One of several amendments to CISPA, a cybersecurity bill many people protested this week, would have made it illegal for employers to ask for access to employees’ and applicants’ Facebook profiles.
While that bill passed the House, the password amendment failed, U.S. News & World Report says.
The amendment was introduced by U.S. Rep. Ed Perlmutter, D-Colo. It was voted down 224-188, with Republicans opposing it.
Bill sponsor Rep. Mike Rogers, R-Ohio, claimed it was an attempt to kill the bill and irrelevant to cybersecurity, and should be addressed separately. Past legislation in Congress trying to do so has failed.
Facebook itself has warned employers that asking for access to employees’ Facebook accounts
is a bad idea, regardless of legality. It could open up employers to discrimination lawsuits by giving them access to private information they’re not allowed to ask about in interviews.
Some states have or may soon have protection anyway. Oregon is considering legislation that would protect college students (but not employees) from Facebook prying by administrators, The Associated Press says. It passed the state Senate this week and has gone on to the House.

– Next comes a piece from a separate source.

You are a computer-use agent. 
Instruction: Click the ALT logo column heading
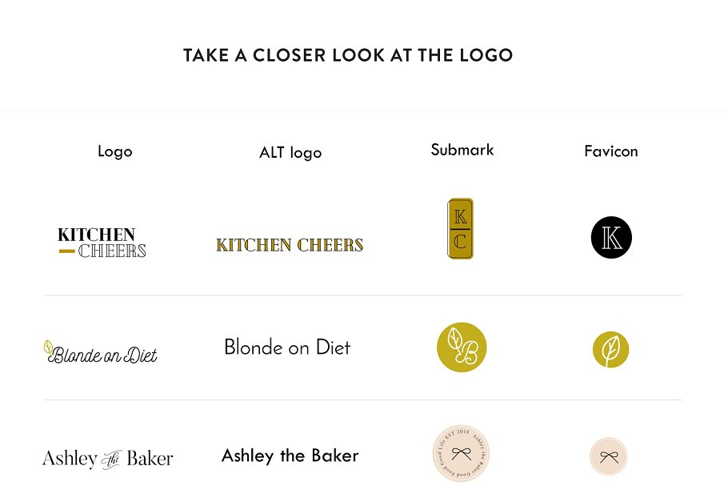coord(290,153)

Six states have already blocked employers from demanding Facebook passwords, Wired says. California and Illinois implemented laws at the start of the year, while Michigan and New Jersey did so in December. The others are Maryland and Delaware.
Those laws apply to social media accounts broadly, not just Facebook. But they don’t prevent employers from looking at what is publicly posted, so watch yourself.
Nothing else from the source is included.